B = solve(V[-1,-1])%*%V[1,2:3]
A = mu[1]-t(B)%*%mu[2:3]

Published values in Konigsberg et al. were: intercept = 452.85, humerus coefficient = 1.0602, and femur coefficient = 1.9745.

Getting data into and out of R

*.csv (comma-delimited) files are your friends. Excel can read and write such files. Let's try an example from my web-page. So click on the link below and save to the folder in which your R workspace resides.

http://faculty.las.illinois.edu/lylek/AJPA2016/terry.csv

Now:

> Terry = read.csv('terry.csv')

And you'll have Todd phase scores for about half of the Terry Collection.

And sometimes you can get data already as R structures using "dget" (they were made using "dput').

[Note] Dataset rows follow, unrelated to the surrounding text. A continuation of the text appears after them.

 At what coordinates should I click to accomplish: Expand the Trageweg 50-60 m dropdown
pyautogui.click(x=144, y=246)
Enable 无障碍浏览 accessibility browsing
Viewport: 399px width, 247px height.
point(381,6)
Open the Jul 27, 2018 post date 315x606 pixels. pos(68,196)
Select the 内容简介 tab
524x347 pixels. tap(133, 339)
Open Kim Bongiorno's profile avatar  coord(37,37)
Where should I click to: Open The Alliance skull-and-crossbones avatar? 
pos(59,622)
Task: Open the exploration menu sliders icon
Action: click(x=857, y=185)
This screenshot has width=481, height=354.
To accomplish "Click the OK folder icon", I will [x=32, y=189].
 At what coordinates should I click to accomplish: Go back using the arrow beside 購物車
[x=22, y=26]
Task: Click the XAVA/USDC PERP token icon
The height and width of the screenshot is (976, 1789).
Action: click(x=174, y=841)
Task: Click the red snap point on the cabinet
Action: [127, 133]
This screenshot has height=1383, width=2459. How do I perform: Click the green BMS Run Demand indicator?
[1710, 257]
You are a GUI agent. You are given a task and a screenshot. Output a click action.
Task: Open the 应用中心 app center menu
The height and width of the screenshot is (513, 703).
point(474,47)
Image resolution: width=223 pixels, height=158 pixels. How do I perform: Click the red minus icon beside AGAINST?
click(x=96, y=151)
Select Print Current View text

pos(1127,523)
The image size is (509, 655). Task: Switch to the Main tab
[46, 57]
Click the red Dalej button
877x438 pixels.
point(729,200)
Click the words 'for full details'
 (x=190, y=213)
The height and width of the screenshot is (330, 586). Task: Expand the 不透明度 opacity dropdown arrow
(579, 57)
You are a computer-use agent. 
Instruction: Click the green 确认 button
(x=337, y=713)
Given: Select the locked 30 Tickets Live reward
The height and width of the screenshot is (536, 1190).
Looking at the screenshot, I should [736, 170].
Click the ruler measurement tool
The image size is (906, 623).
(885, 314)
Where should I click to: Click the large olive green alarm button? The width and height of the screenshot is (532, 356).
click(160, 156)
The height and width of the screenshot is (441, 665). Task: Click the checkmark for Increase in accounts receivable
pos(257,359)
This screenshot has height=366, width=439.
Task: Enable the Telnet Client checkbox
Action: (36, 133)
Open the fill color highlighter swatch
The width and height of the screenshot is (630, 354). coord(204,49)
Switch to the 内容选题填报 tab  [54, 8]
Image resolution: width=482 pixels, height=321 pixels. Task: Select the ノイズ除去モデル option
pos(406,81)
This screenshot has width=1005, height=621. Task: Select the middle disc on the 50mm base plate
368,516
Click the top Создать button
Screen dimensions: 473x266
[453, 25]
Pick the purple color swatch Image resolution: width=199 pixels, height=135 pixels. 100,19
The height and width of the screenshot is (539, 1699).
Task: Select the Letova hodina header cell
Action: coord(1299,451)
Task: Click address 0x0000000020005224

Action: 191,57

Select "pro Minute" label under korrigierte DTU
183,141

download.file('http://faculty.las.illinois.edu/lylek/Howells.txt','Howells.txt')
Howells = dget('Howells.txt')
file.remove('Howells.txt')
head(Howells[,1:10])
tail(Howells[,1:10])

Congrats, you have all of the Howells craniometric data in R now.

Konigsberg LW, Hens SM, Jantz LM, and Jungers WL. 1998. Stature estimation and calibration: Bayesian and maximum likelihood perspectives in physical anthropology. Yb Phys Anthrop 41:65-92.